Het afscheid begon al in juli, toen in The Lancet Oncology een grote studie verscheen naar longkanker en fijnstof. Ruim driehonderdduizend Europeanen op 17 verschillende locaties (waar het fijnstof keurig werd gemeten), werden dertien jaar lang in de gaten gehouden. In de tijd kregen gemiddeld 7 op de 1000 deelnemers longkanker. Een scheutje fijnstof in de lucht verhoogde dat naar zo’n 9 op de duizend. Voor wie naast de snelweg woonde in een smerige stad, liep de kans op tot 12 op de 1000. Klinkt veel, maar ‘op de 1000’ maakt het toch weer niet écht veel. Naast die negen gaan er dan nog zo’n 14 mensen dood aan andere kankers, en nog eens veertig aan weer andere doodsoorzaken.
Dat fijnstof niet fijn is, dat mag geen verrassing zijn. Al had demograaf en arts-epidemioloog Luc Bonneux wel bezwaren tegen het feit dat de rokers niet uit de studie waren geweerd. Hun longen zijn al zwak. Daardoor lijkt het effect van fijnstof wellicht groter dan het is. Rokers zijn ook mensen, luidt dan de repliek.
Afgelopen week was er deel twee van de studie, dit keer naar de algehele steftekans. Daarin zit de sterfte aan longkanker en mogelijk andere dodelijke effecten. Wélke, dat weet niemand, want niemand weet wat fijnstof doet. Fijnstof is zó fijn dat het werkelijk overal in kan doordingen. Tot tussen het DNA van een hersencel diep in de hersenpan. Of dat stukje niks daar kwaad kan? Niemand die het weet. Studies als deze zeggen daar ook niets over. Het enige dat je kunt hopen, als epidemioloog, is dat je daarbij afdoende gecorrigeerd hebt voor wérkelijk alle mogelijk verstorende factoren, van leeftijd tot voeding tot stress. En die factoren ken je niet allemaal. En bij dat corrigeren kan ook veel mis gaan. Kortom, de kans dat een dergelijke studie wérkelijk een effect van fijnstof naar boven haalt, is eigenlijk behoorlijk gering. Maar de mens wil weten, en gaat koppig verder op onbegaanbare statistische wegen.
Uiteindelijk is gebleken dat fijnstof de kans op vroegtijdig overlijden (wellicht) doet toenemen met 7 procent per 5 microgram per kuub lucht. In Nederland zitten we rond de 15 microgram, dus op een kans van rond de 20 procent dat we iets eerder de pijp uitgaan. Gooi de cijfers op een andere manier in de molen, dan komt eruit dat we door fijnstof (wellicht) allemaal een paar maanden eerder de pijp uit gaan.

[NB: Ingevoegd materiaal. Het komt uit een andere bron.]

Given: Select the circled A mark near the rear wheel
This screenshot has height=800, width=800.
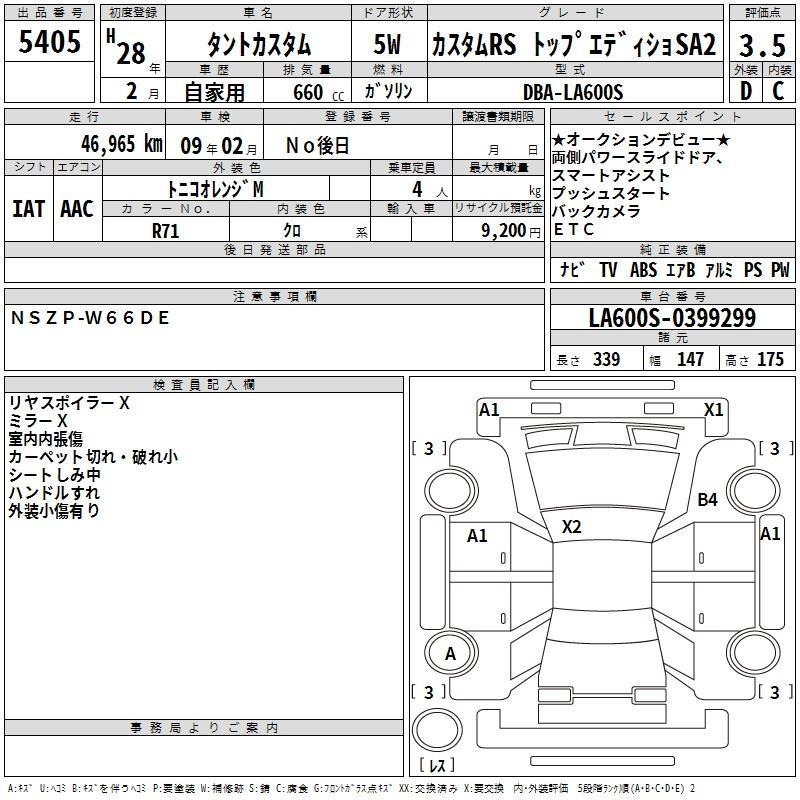Looking at the screenshot, I should [x=450, y=654].
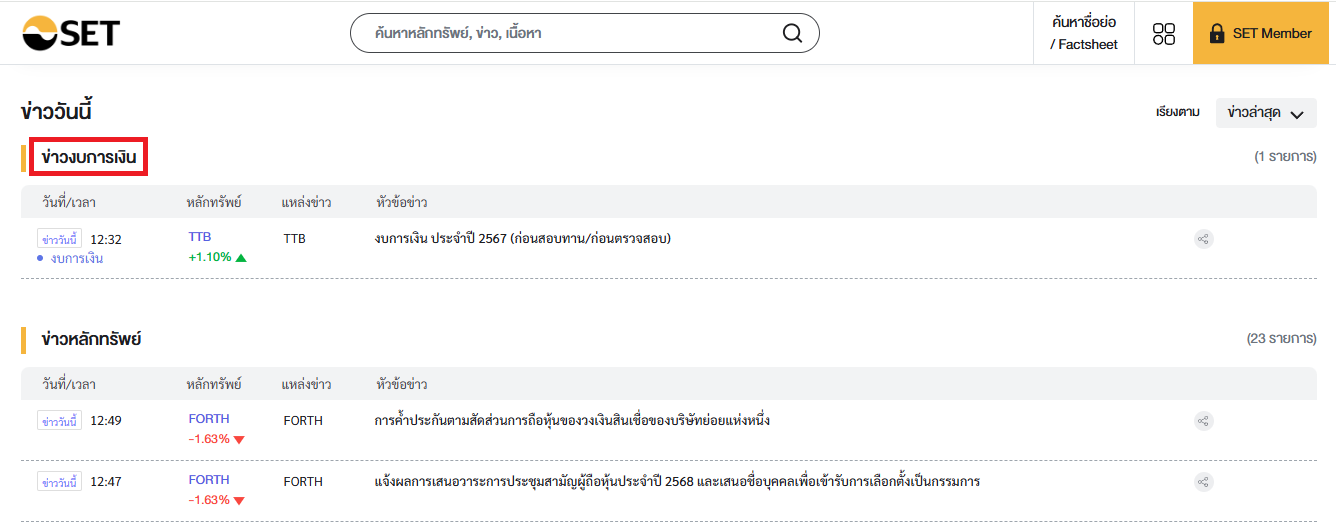
Task: Open งบการเงิน ประจำปี 2567 headline
Action: (x=523, y=239)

Gelukkig zijn dat niet de mooiste maanden van je leven. En er zijn nóg twee lichtpuntjes. Ten eerste neemt de hoeveelheid fijnstof in de Nederlandse lucht al vele jaren af. De afgelopen tien jaar met maar liefst 30 procent. Dat ligt niet aan schoner verkeer, want de auto’s zijn wel schoner, maar we rijden ook veel meer kilometers. Vooral de zware industrie en de landbouw zijn, zo lijkt het, minder vervuilend geworden (wellicht dankzij het krimpen van die sectoren). Straks is het overgrote deel van de fijnstof in onze lucht nog slechts van natuurlijke oorsprong (jazeker, de natuur is schuldig! De zee en de bodem zijn grote leveranciers, en daar kunnen we niks aan doen.)
Een tweede lichtpuntje, zeg maar gerust koplamp, is dat we ondertussen ook steeds ouder worden. De afgelopen twintig jaar met ruwweg zes maanden per jaar. We leven steeds gezonder, we zijn actiever, zijn gelukkiger, roken minder – tel uit je winst. Dat schadelijk effect van fijnstof, dat kunnen we gemakkelijk aan. Dat hebben we met z’n allen in nog geen jaar tijd alweer ingelopen. Zitten we straks toch nog veel te lang achter de geraniums.